───── SOURCE EXTRACT
Passing a 1 in the second argument, we get 30 values back, giving the mean of each row. Not the three numbers we were expecting, try again. 

apply(m, 2, mean)
#[1] -0.02664418  1.95812458  4.86857792

Great. We can see the mean of each column is roughly 0, 2, and 5 as we expected.

Our own functions

Let's say I see that negative number and realise I wanted to only look at positive values. Let's see how many negative numbers each column has, using apply again:

apply(m, 2, function(x) length(x[x<0]))
#[1] 14  1  0

So 14 negative values in column one, 1 negative value in column two, and none in column three. More or less what we would expect for three normal distributions with the given means and sd of 1. 

Here we have used a simple function we defined in the call to apply, rather than some built in function. Note we did not specify a return value for our function. R will magically return the last evaluated value. The actual function is using subsetting to extract all the elements in x that are less than 0, and then counting how many are left are using length

The function takes one argument, which I have arbitrarily called x. In this case x will be a single column of the matrix. Is it a 1 column matrix or a just a vector? Let's have a look:

apply(m, 2, function(x) is.matrix(x))

Not a matrix. Here the function definition is not required, we could instead just pass the is.matrix function, as it only takes one argument and has already been wrapped up in a function for us. Let's check they are vectors as we might expect.

apply(m, 2, is.vector)

Why then did we need to wrap up our length function? When we want to define our own handling function for apply, we must at a minimum give a name to the incoming data, so we can use it in our function.

apply(m, 2, length(x[x<0]))
#Error in : object 'x' not found

We are referring to some value x in the function, but R does not know where that is and so gives us an error. There are other forces at play here, but for simplicity just remember to wrap any code up in a function. For example, let's look at the mean value of only the positive values:

apply(m, 2, function(x) mean(x[x>0]))
#[1] 0.4466368 2.0415736 4.8685779

Using sapply and lapply

These two functions work in a similar way, traversing over a set of data like a list or vector, and calling the specified function for each item.

Sometimes we require traversal of our data in a less than linear way. Say we wanted to compare the current observation with the value 5 periods before it. Use can probably use rollapply for this (via quantmod), but a quick and dirty way is to run sapply or lapply passing a set of index values.
──────────
───── DATA LINES
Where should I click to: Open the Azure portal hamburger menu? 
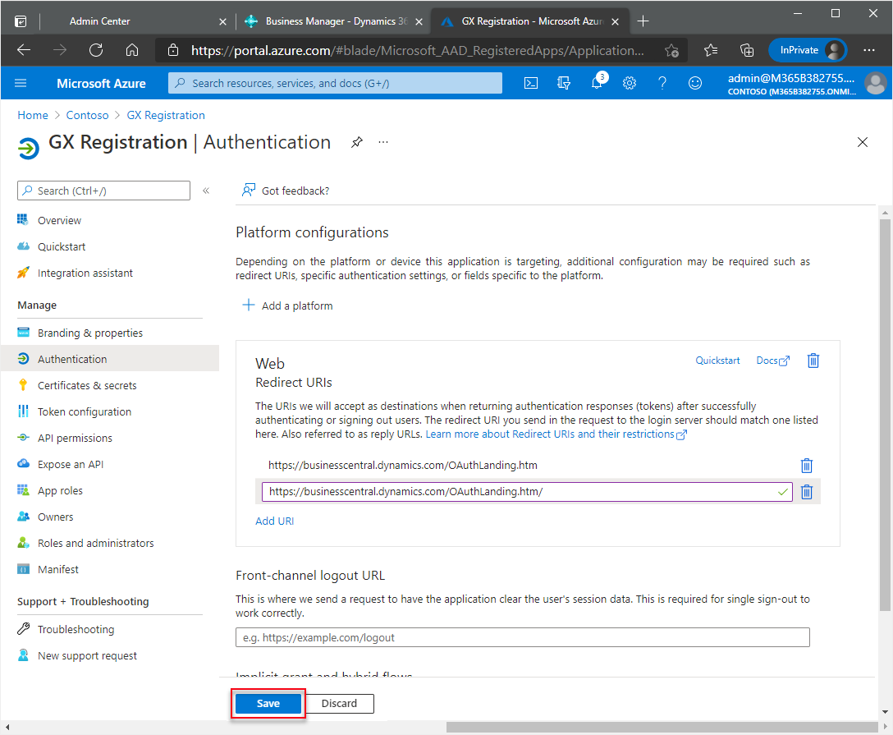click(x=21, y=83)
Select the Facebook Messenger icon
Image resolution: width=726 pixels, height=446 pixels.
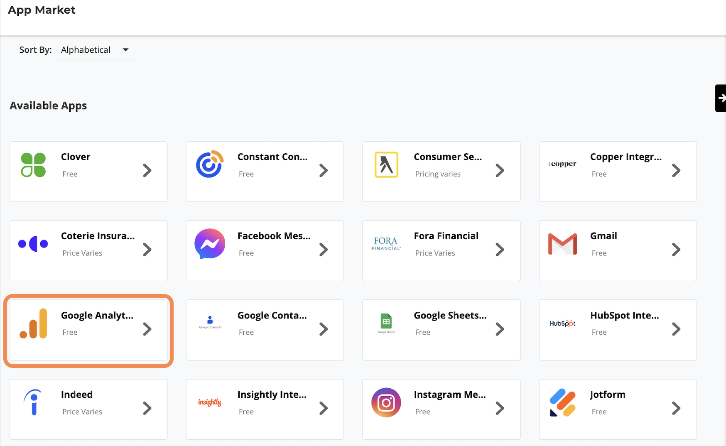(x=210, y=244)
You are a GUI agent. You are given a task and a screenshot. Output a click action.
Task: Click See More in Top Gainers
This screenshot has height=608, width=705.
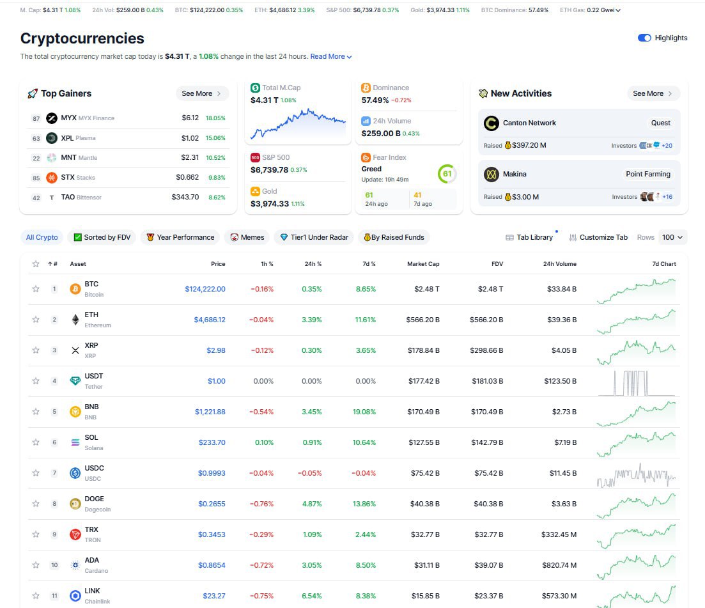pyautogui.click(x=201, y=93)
──────────
───── DATA LINES
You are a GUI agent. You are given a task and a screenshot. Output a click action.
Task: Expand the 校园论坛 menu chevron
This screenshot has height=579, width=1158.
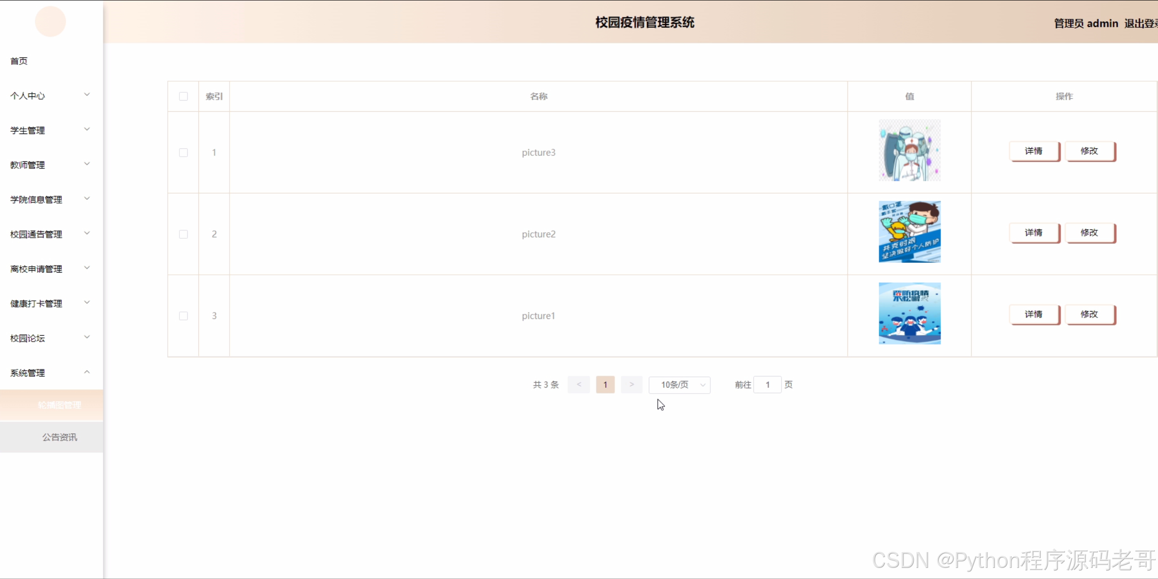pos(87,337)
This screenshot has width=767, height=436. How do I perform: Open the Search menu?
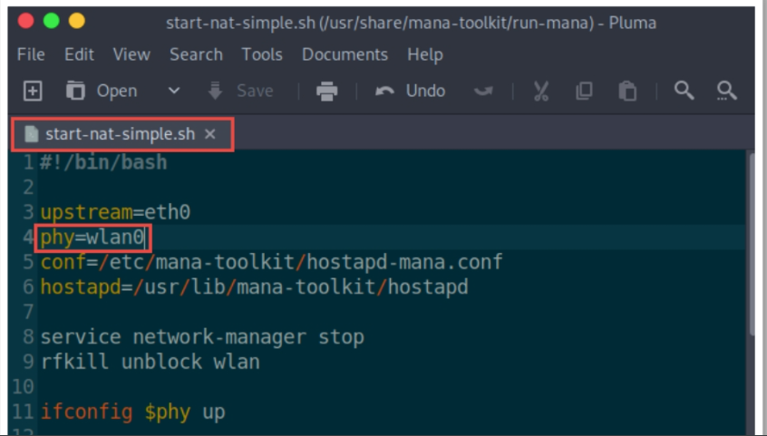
──────────
───── DATA LINES
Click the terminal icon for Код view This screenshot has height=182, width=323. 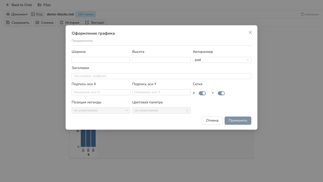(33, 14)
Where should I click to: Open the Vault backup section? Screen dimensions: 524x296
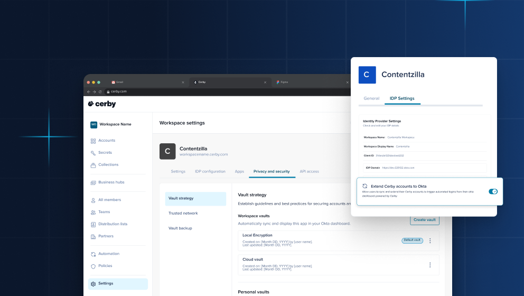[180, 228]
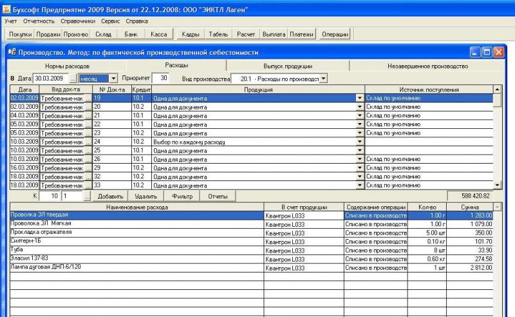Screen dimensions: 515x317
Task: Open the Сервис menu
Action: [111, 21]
──────────
> **WRITTEN TASKS**:
1. In the R excerpt, what does R return from a function when no return value is specified?
2. Echo the rows from the line with "Select the Facebook Messenger icon" up to and including the line with "(x=210, y=244)", omitting the pictures.
The rows have no connection to the R excerpt.

> **SOLUTIONS FOR EACH TASK**:
1. The last evaluated value.

2.
Select the Facebook Messenger icon
Image resolution: width=726 pixels, height=446 pixels.
(x=210, y=244)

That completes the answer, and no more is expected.